Dynamic Power Management in Data Centers: Theory & Practice

Mor Harchol-Balter, Computer Science Department, Carnegie Mellon University

Abstract:

Presentation slides

Energy costs for data centers continue to rise, already exceeding ten billion dollars yearly.  Sadly much of this power is wasted.  Servers are only busy 10-30% of the time, but they are often left on, while idle, utilizing 60% of more of peak power while in the idle state. The obvious solution is dynamic power management: turning servers off, or re-purposing them, when idle. The drawback is a prohibitive "setup cost" to get servers back on. The purpose of this talk is to understand the effect of the "setup cost" and whether dynamic power management makes sense.

We first turn to theory and study the effect of setup cost in an M/M/k queue.  We present the first analysis of the M/M/k/setup queueing system.  We do this by introducing a new technique for analyzing infinite, repeating, Markov chains, which we call Recursive Renewal Reward (RRR).

We then turn to implementation, where we implement and evaluate dynamic power management in a multi-tier data center with key-value store workload, reminiscent of Facebook or Amazon.  We propose a new dynamic algorithm, AutoScale, which is ideally suited to the case of unpredictable, time-varying load, and we show that AutoScale dramatically reduces power in data centers.

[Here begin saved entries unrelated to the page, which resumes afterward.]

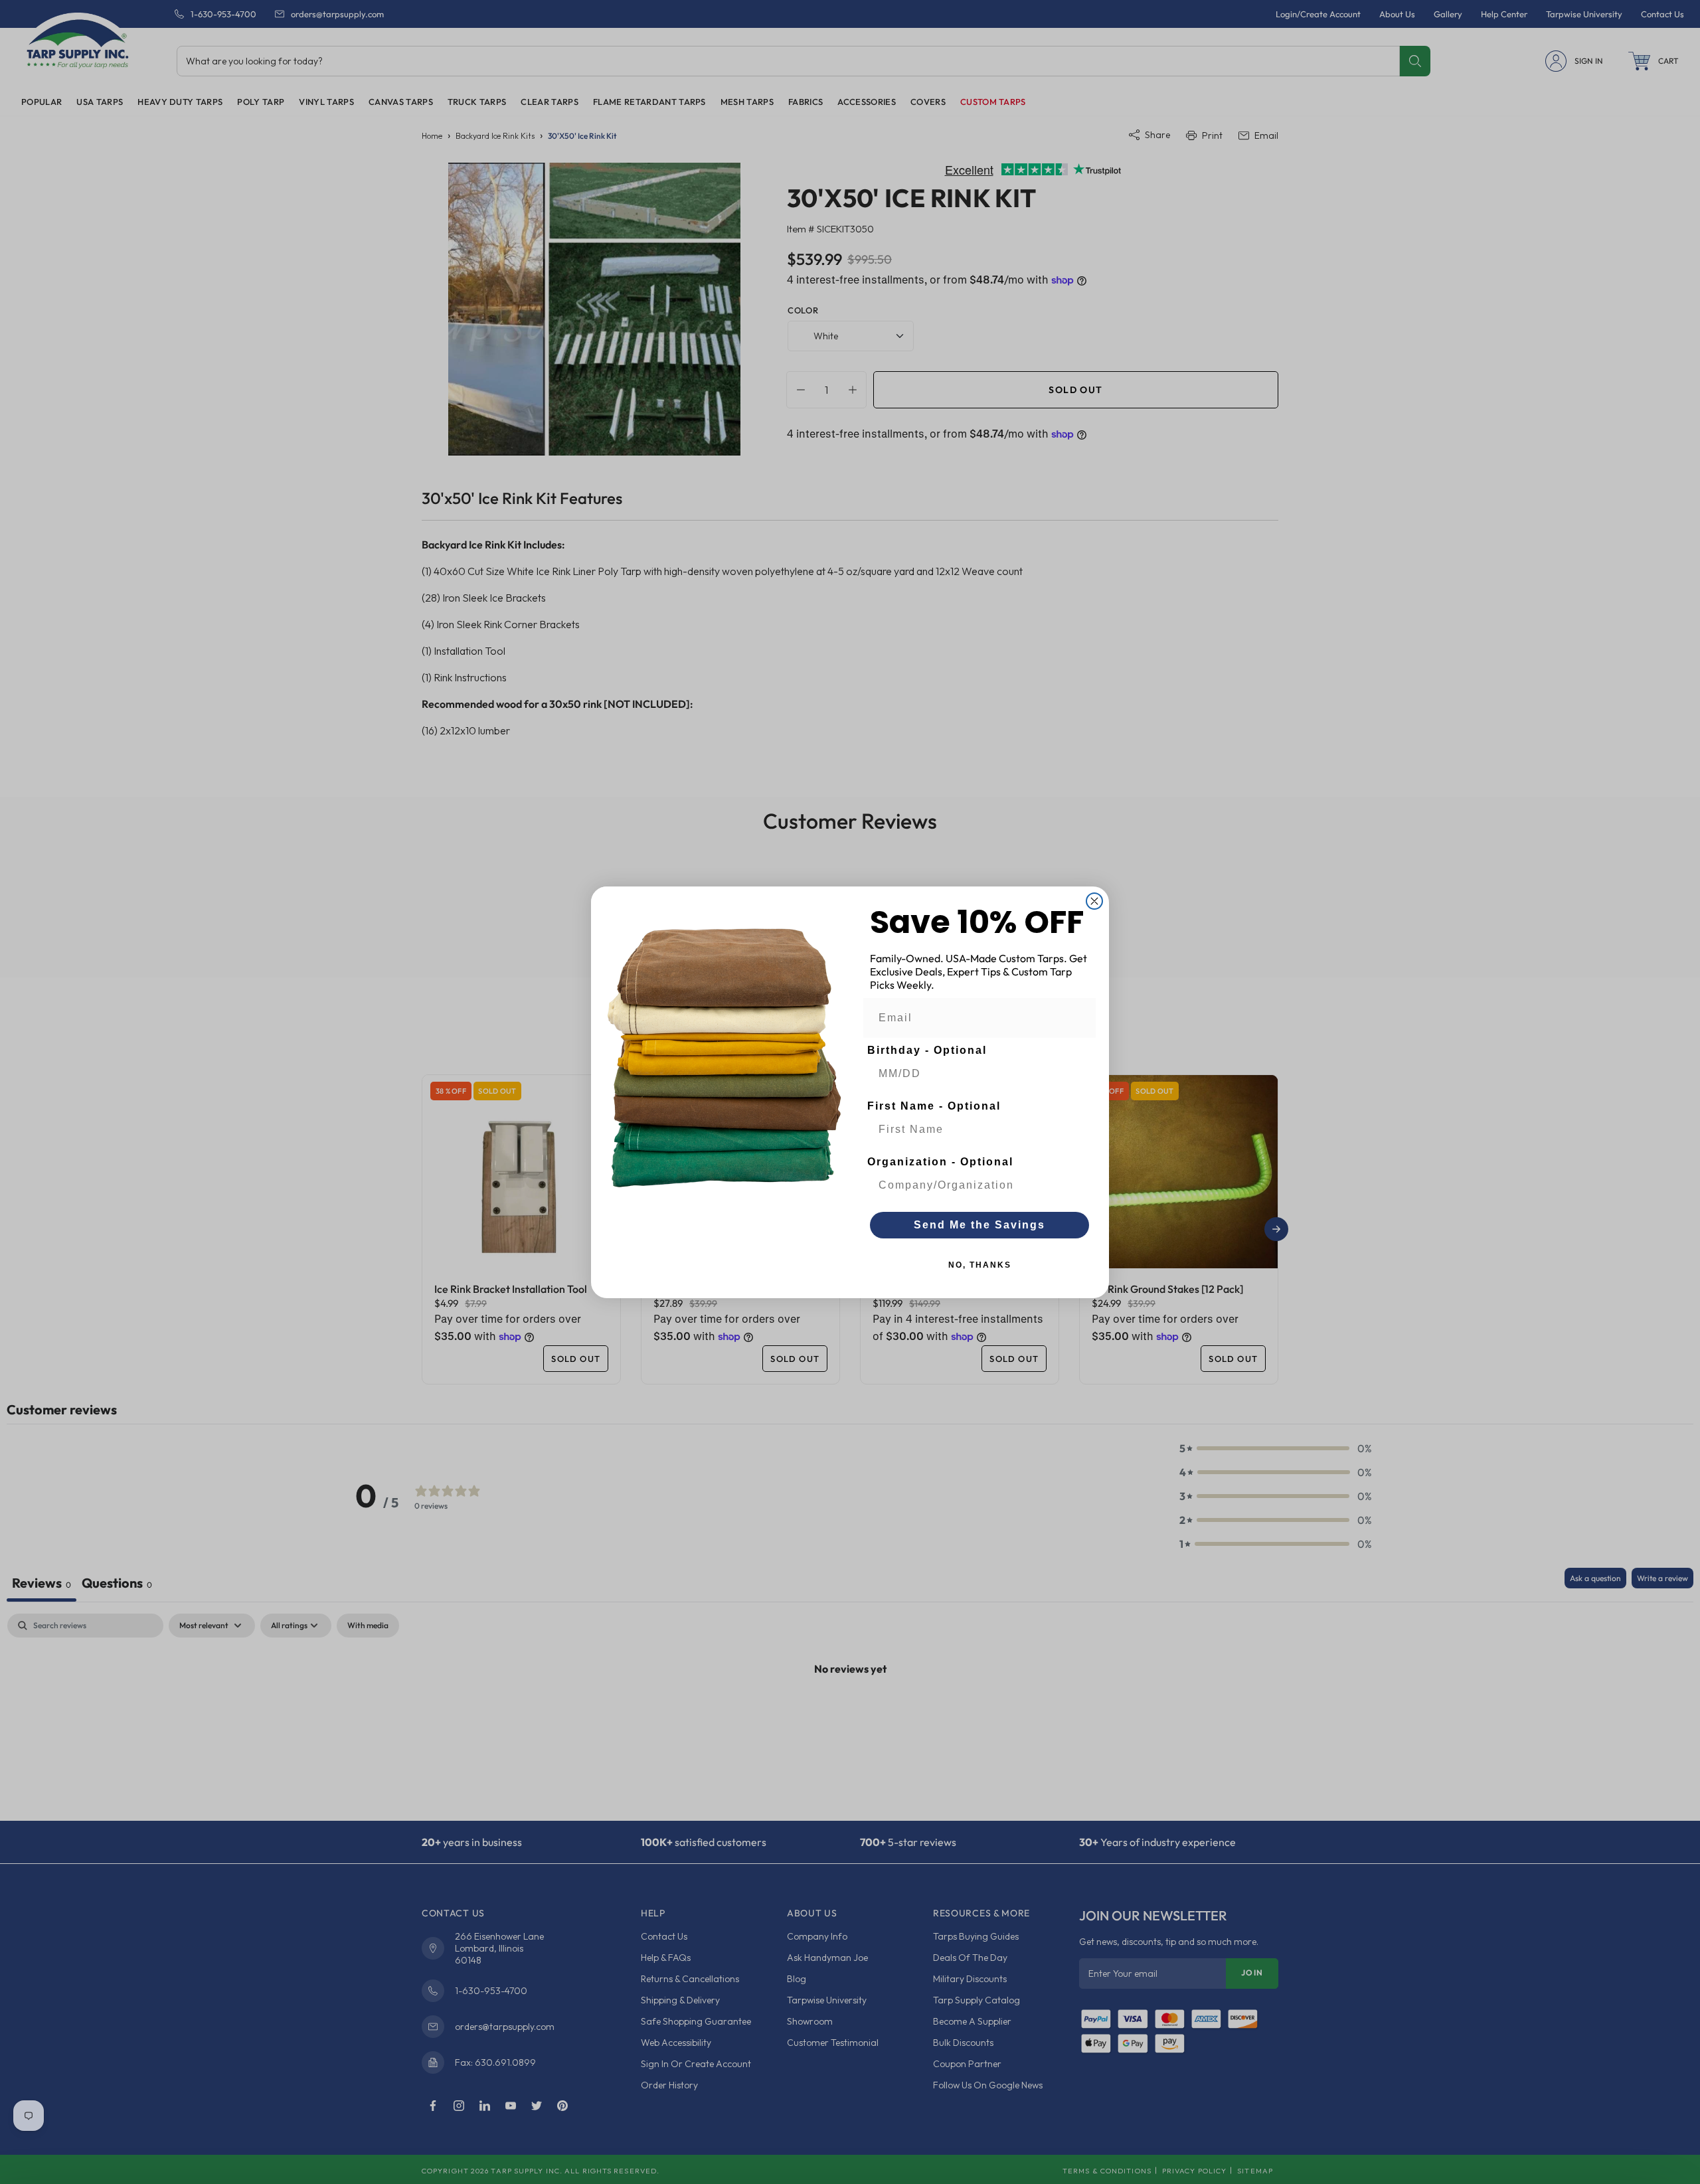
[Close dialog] (1094, 901)
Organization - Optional (940, 1161)
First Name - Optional (934, 1106)
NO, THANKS (979, 1265)
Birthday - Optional (927, 1050)
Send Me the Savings (979, 1224)
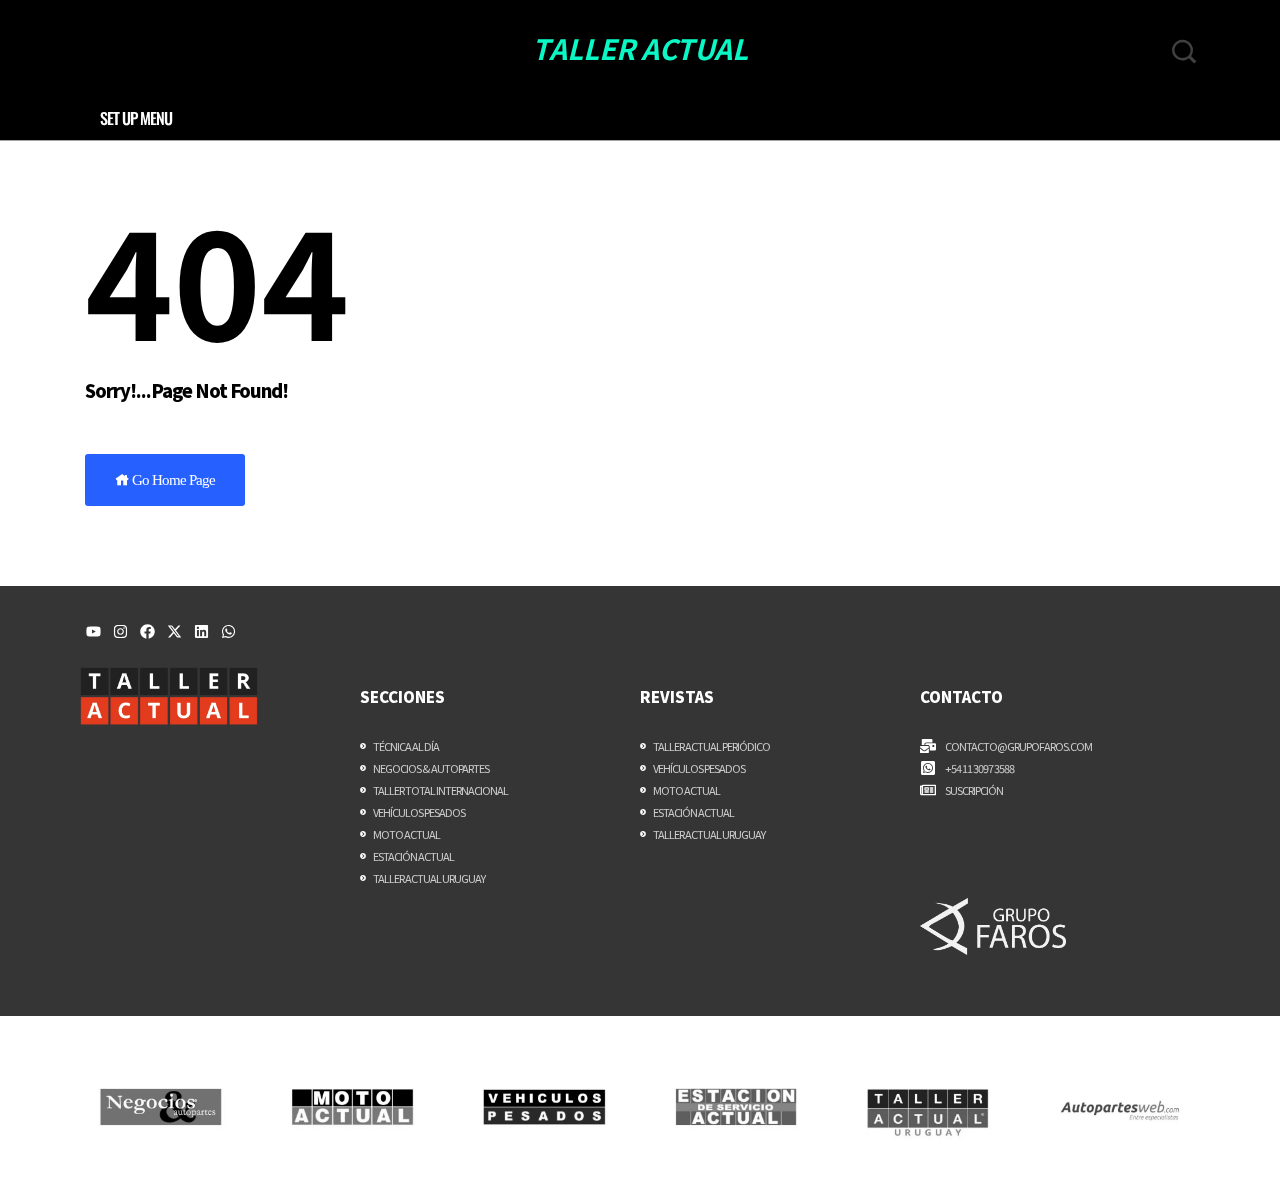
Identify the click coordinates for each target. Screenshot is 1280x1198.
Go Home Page (172, 480)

Joint work with: Anshul Gandhi, Alan Scheller-Wolf, and Mike Kozuch.

Biography:Mor Harchol-Balter is a Professor of Computer Science at Carnegie Mellon University.  From 2008-2011, she served as the Associate Department Head for Computer Science. Mor received her doctorate from the Computer Science department at U.C. Berkeley under the direction of Manuel Blum in 1996 and then spent three years at MIT under the NSF Postdoctoral Fellowship in the Mathematical Sciences, before joining CMU.  She is a recipient of the McCandless Chair, the NSF CAREER award, multiple best paper awards, and several teaching awards, including the Herbert A. Simon Award for Teaching Excellence.

Mor is heavily involved in the ACM SIGMETRICS research community, where she served as Technical Program Chair for Sigmetrics 2007 and as General Chair for Sigmetrics 2013.  Mor's work focuses on designing new resource allocation policies (load balancing policies, power management policies, and scheduling policies) for server farms.  In 2013, Mor authored her first textbook, "Performance Analysis and Design of Computer Systems," published by Cambridge University Press, 2013.  Mor is known for both her work in queueing analysis and in systems implementation, but she is perhaps best known for her many successful PhD students, the majority of whom are professors at top universities.